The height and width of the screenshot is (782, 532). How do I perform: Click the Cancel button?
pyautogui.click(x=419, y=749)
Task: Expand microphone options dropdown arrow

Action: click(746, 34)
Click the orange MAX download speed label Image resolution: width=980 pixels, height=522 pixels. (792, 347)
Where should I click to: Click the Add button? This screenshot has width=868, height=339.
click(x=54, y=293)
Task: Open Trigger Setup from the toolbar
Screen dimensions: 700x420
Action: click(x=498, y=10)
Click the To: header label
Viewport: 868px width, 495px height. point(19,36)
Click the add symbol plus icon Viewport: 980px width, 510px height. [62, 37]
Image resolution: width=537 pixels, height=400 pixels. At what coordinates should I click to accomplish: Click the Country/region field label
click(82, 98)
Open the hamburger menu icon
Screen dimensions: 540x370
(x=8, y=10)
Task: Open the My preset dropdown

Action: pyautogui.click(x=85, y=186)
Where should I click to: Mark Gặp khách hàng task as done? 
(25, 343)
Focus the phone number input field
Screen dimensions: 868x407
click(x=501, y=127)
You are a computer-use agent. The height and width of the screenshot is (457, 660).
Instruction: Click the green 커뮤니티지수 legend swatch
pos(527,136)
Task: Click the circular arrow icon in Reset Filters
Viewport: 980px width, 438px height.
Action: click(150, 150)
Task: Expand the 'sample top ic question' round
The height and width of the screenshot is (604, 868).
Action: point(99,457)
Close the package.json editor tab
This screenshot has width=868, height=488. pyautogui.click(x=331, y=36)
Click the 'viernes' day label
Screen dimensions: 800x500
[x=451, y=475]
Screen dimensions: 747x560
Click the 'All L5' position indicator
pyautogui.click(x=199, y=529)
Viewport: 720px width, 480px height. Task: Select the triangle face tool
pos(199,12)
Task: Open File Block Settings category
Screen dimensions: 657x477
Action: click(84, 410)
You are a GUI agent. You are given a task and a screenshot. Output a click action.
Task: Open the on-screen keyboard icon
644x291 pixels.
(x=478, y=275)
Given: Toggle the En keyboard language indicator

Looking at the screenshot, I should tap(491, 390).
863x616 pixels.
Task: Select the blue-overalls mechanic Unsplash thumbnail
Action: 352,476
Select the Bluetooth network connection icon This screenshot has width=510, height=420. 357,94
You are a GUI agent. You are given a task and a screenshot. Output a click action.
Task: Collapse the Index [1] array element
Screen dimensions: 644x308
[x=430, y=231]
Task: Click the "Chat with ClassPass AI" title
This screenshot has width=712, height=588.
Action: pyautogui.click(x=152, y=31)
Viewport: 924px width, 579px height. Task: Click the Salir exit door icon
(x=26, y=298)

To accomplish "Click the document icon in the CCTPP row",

══════════

=== WHAT IS NEEDED ===
Write out the entire listing exactly.

=== ANSWER AREA ===
The height and width of the screenshot is (782, 532). How do I perform: Click the Cancel button?
pyautogui.click(x=419, y=749)
Task: Expand microphone options dropdown arrow

Action: click(746, 34)
Click the orange MAX download speed label Image resolution: width=980 pixels, height=522 pixels. (792, 347)
Where should I click to: Click the Add button? This screenshot has width=868, height=339.
click(x=54, y=293)
Task: Open Trigger Setup from the toolbar
Screen dimensions: 700x420
Action: click(x=498, y=10)
Click the To: header label
Viewport: 868px width, 495px height. point(19,36)
Click the add symbol plus icon Viewport: 980px width, 510px height. [62, 37]
Image resolution: width=537 pixels, height=400 pixels. At what coordinates should I click to accomplish: Click the Country/region field label
click(82, 98)
Open the hamburger menu icon
Screen dimensions: 540x370
(x=8, y=10)
Task: Open the My preset dropdown

Action: pyautogui.click(x=85, y=186)
Where should I click to: Mark Gặp khách hàng task as done? 
(25, 343)
Focus the phone number input field
Screen dimensions: 868x407
click(x=501, y=127)
You are a computer-use agent. The height and width of the screenshot is (457, 660).
Instruction: Click the green 커뮤니티지수 legend swatch
pos(527,136)
Task: Click the circular arrow icon in Reset Filters
Viewport: 980px width, 438px height.
Action: click(150, 150)
Task: Expand the 'sample top ic question' round
The height and width of the screenshot is (604, 868).
Action: point(99,457)
Close the package.json editor tab
This screenshot has width=868, height=488. pyautogui.click(x=331, y=36)
Click the 'viernes' day label
Screen dimensions: 800x500
[x=451, y=475]
Screen dimensions: 747x560
Click the 'All L5' position indicator
pyautogui.click(x=199, y=529)
Viewport: 720px width, 480px height. Task: Select the triangle face tool
pos(199,12)
Task: Open File Block Settings category
Screen dimensions: 657x477
Action: click(84, 410)
You are a GUI agent. You are given a task and a screenshot. Output a click action.
Task: Open the on-screen keyboard icon
644x291 pixels.
(x=478, y=275)
Given: Toggle the En keyboard language indicator

Looking at the screenshot, I should tap(491, 390).
863x616 pixels.
Task: Select the blue-overalls mechanic Unsplash thumbnail
Action: 352,476
Select the Bluetooth network connection icon This screenshot has width=510, height=420. 357,94
You are a GUI agent. You are given a task and a screenshot. Output a click action.
Task: Collapse the Index [1] array element
Screen dimensions: 644x308
[x=430, y=231]
Task: Click the "Chat with ClassPass AI" title
This screenshot has width=712, height=588.
Action: pyautogui.click(x=152, y=31)
Viewport: 924px width, 579px height. Task: Click the Salir exit door icon
(x=26, y=298)

To accomplish "Click the document icon in the CCTPP row",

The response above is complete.